Saturday, January 5, 2013

Reset


The most difficult thing about marriage is the occasional, inexplicable disconnect; the distance that moves in from nowhere, like a dense, cold fog.

We sail side by side, riding the same wave. But in a blink the affection and humor and empathy and cooperation we shared moments ago disappear. We chafe and clash. We irritate then criticize then hurt then anger each other.

Qualities we’d once admired become nails scraping the paint off a car: his slow and thoughtful conversation sounds muddled and plodding; my valued emotional radar turns him into a hunted duck; his good-natured teasing feels malicious; my need for constant closeness, a strip of toilet paper stuck to his heel.

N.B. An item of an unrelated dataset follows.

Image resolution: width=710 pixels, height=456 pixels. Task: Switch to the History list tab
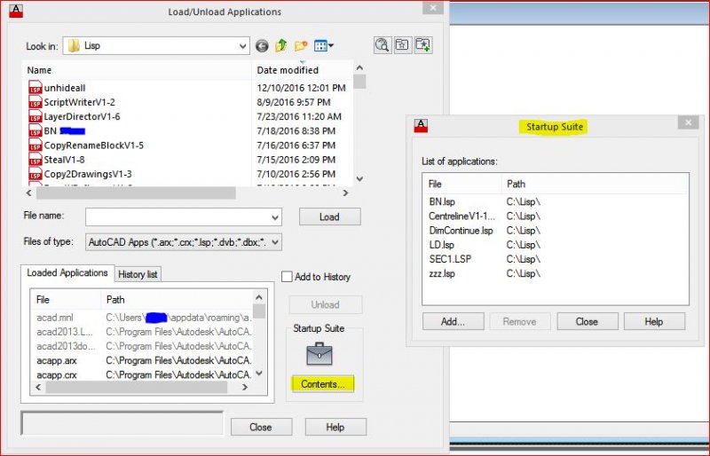pyautogui.click(x=138, y=274)
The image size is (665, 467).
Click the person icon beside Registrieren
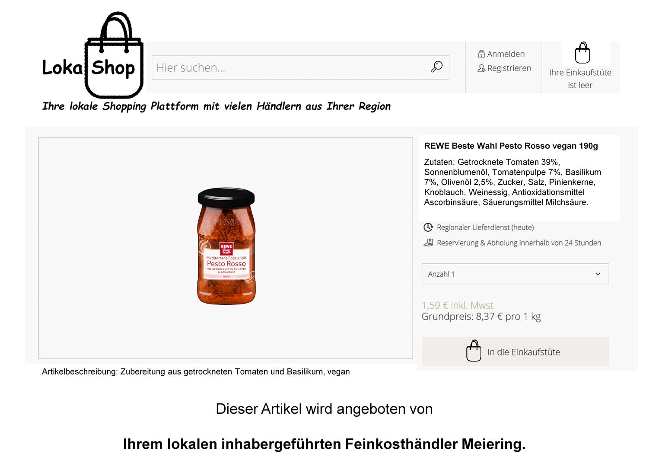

Traits we rarely notice in each other become flaws we can’t forgive:  his chewing and snoring, my anxiety and insomnia; his insistence on dressing an entire salad, mine on counting calories; his need to read half a New Yorker during each trip to the bathroom, mine on saving money by keeping the house dim and cool; the whisker trimmings he leaves in the sink, the sweaty work-out clothes I leave in the hamper.

We should retreat to our corners, but we can’t disentangle; we’re inextricably entwined but we’re estranged. And we can’t right it. We grow impatient and disappointed and distraught.

So we watch a movie. Focus on something outside ourselves. No demands. No expectations. No talking. Just breathing. Separate and together. Recalibrating.

It doesn't vanish, the love. But sometimes it gets caught in the lint trap. It's taken 20 years to know this. Knowing this is what gets us through.

Gradually, our feet touch, then our elbows. In time, one asks the other for a piece of blanket, and we warm, together.